I tried to make a web page, but my software isn't working right.
So, the pics will all go in here, OK? If someone has already created a thread like this, LMK and I'll delete it.
Most of us have probably had the experience of tuning up our miter saw or table saw, then making something like a frame and discovering it isn't as "tuned" as it needs to be. The following Cutting Tests provide the proof of the pudding, and are essential to being sure things are set right, especially if you're about to make a frame, or something else where any small errors accumulate and mess the piece up.
The basic idea behind the tests is to make a cut, then rearrange the 2 pieces in such a way as to show and magnify any error that has been made. I'm using a miter saw for these pictures, but the same tests can be done on the table saw.

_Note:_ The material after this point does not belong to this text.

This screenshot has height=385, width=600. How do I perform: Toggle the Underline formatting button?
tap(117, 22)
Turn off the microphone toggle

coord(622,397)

All lumber used should be milled
flat, straight and true. Forgive me for using a 2x4 for some of these tests, but I'd just tuned up my saws about 3 weeks ago and didn't have the heart to destroy any more hardwood.
Also, the stock cannot move! or it will throw off your test.
The first test pictured is to check that the
Blade is 90° to the Table. Use a piece of wood that's fairly thick, as the height of the wood is what magnifies the error.
Make an "X" where you're cutting, just to keep the pieces straight later, cross-cut the board, and then lay it down on a flat surface. Roll one side over (half-X faces down) and put the pieces back together. Any deviation from 90° to the table will be doubled in the gap that appears.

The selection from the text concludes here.